Scaled
dot-product attention hides a brutal cost. To compute
\operatorname{softmax}(QK^{\top}/\sqrt{d_k})\,V it first builds the
full n \times n score matrix S = QK^{\top},
writes it to the GPU's large-but-slow memory (HBM), reads it back to softmax, writes again, reads
again to multiply by V. That n \times n
matrix is O(n^2) memory, and shuffling it in and out of slow memory —
not the arithmetic — is what dominates the runtime.
FlashAttention computes exactly the same answer without ever building
that matrix. The trick: tile the inputs, do the math in fast on-chip memory, and stitch the tiles
together with an online softmax that never needs to see all the scores at once.
Tiling attention, line by line
The obstacle is the softmax, which seems to need a whole row of scores before it can normalize.
We dismantle that, one step at a time.
Step 1 — name the bottleneck. A GPU has a little very-fast on-chip memory
(SRAM) and a lot of slow off-chip memory (HBM). Standard attention materializes
S = QK^{\top} \in \mathbb{R}^{n\times n} in HBM:
\text{memory} = O(n^2), \qquad \text{cost} = \text{dominated by HBM reads/writes (IO-bound).}
Step 2 — tile Q, K, V into blocks. Cut the queries
into row-blocks Q_1, Q_2, \dots and the keys/values into
(K_1, V_1), (K_2, V_2), \dots. For one query block, we will sweep over
the key/value blocks, holding only a tile in SRAM at a time:
S_{ij} = Q_i K_j^{\top} \in \mathbb{R}^{B \times B} \quad(\text{a small tile, never the full } n\times n).
Step 3 — recall the safe softmax. To avoid overflow, softmax subtracts the row
max m = \max_j s_j:
\operatorname{softmax}(s)_j = \frac{e^{\,s_j - m}}{\sum_\ell e^{\,s_\ell - m}} = \frac{e^{\,s_j - m}}{\ell}, \qquad \ell = \sum_\ell e^{\,s_\ell - m}.

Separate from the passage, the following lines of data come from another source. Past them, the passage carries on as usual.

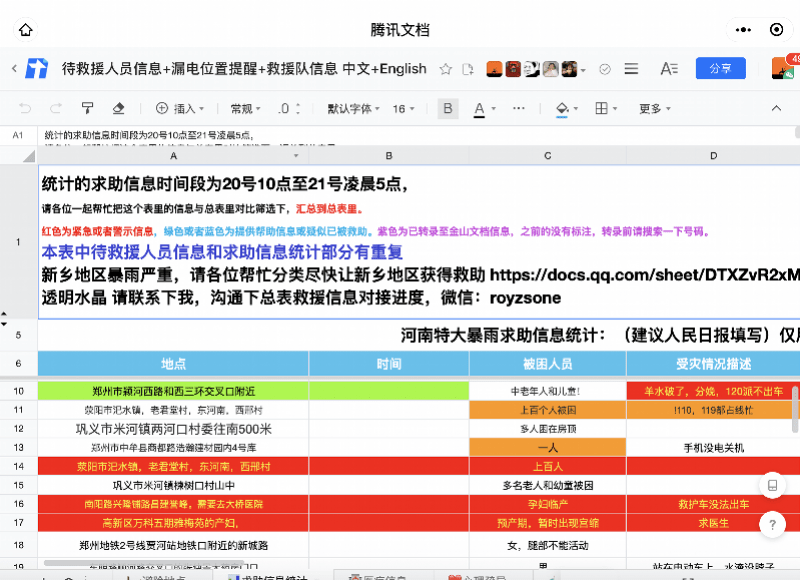Click the text style 'A' icon near Share
Viewport: 800px width, 580px height.
[x=669, y=69]
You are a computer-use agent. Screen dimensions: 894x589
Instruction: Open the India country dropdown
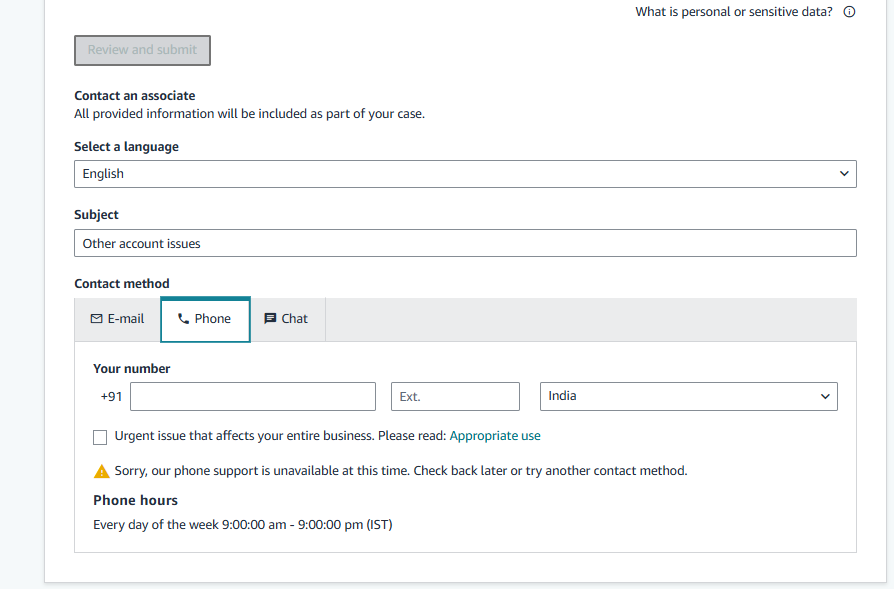pos(689,396)

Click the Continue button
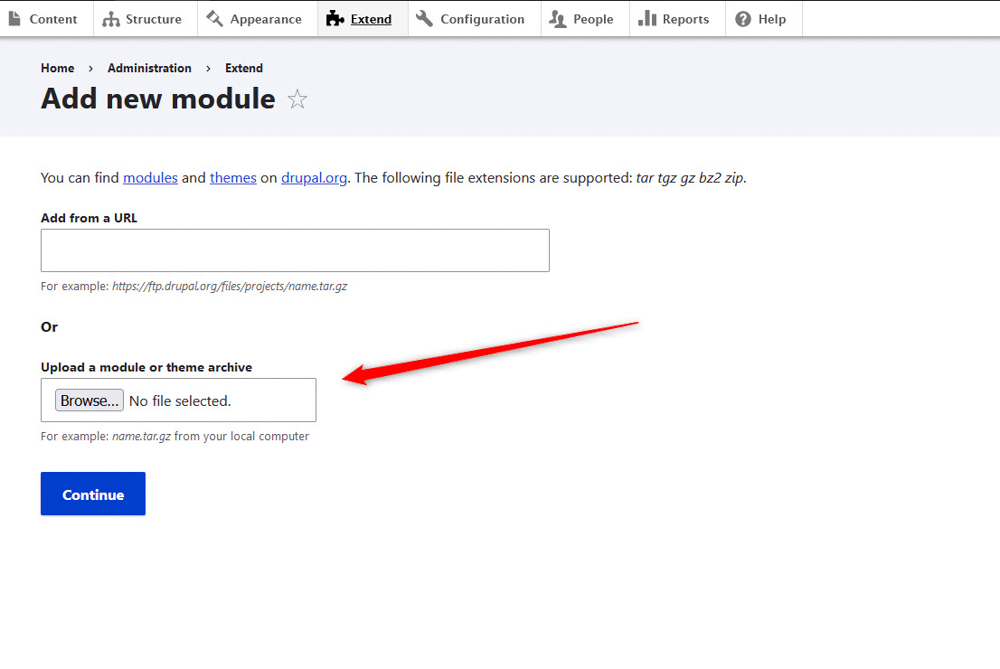pyautogui.click(x=92, y=494)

Both the max m and the normalizer \ell
appear to need the whole row. The online-softmax trick says: they don't — keep them
running.
Step 4 — the online softmax update. Carry a running max
m, a running normalizer \ell, and a running
weighted output o. When a new block of scores arrives with block-max
\tilde m, update the running max and rescale what you had so
far to the new max:
m_{\text{new}} = \max(m, \tilde m), \qquad \ell \leftarrow e^{\,m - m_{\text{new}}}\,\ell + \sum_{j \in \text{block}} e^{\,s_j - m_{\text{new}}},
o \leftarrow e^{\,m - m_{\text{new}}}\,o + \sum_{j \in \text{block}} e^{\,s_j - m_{\text{new}}}\, v_j.
The factor e^{\,m - m_{\text{new}}} retro-corrects the earlier blocks
for the newly discovered larger max — so after the last block, o/\ell
is identical to the softmax computed over the entire row at once. Nothing is
approximated.
Step 5 — sweep, then divide. Loop over all key/value blocks for each query
block, updating (m, \ell, o) in SRAM; at the end, the attention output
for that query block is
\text{out}_i = \frac{o}{\ell}, \qquad \text{stored once to HBM.}
The full n \times n score matrix is never written to HBM — only the
O(n) running statistics and the O(n) output.
Memory drops from O(n^2) to O(n), and the
slow-memory traffic plummets. Same exact result, a fraction of the IO.
Exact attention can be computed block-by-block:
-
No n\times n materialization. The full score
matrix QK^{\top} is never written to slow HBM — only the output
and a few running statistics are.
-
Tiling + online softmax. Tile Q,K,V into blocks
kept in fast SRAM; maintain a running max m, normalizer
\ell, and output o, rescaling by
e^{\,m-m_{\text{new}}} as each block arrives.
-
Exact, with an IO-aware speedup. The result equals standard attention to
the bit, in O(n) memory instead of
O(n^2), with far fewer HBM reads/writes — so the kernel runs
several times faster on long sequences.
A GPU kernel is compute-bound if its arithmetic units are the limit, and
memory-bound if it spends most of its time waiting on data from HBM. Modern
GPUs can do hundreds of floating-point operations in the time it takes to fetch one number from
HBM, so a kernel that does little math per byte moved is memory-bound — the expensive ALUs sit
idle.
Standard attention is exactly this case: reading and writing the
n \times n score matrix moves enormous amounts of data for
relatively little arithmetic, so it is firmly memory-bound. FlashAttention does the
same arithmetic but keeps the scores in SRAM, slashing HBM traffic — which is why it is
faster even though it is not doing fewer floating-point operations. It is an IO-aware
algorithm: it optimizes the thing that actually costs, the memory movement, not the FLOPs.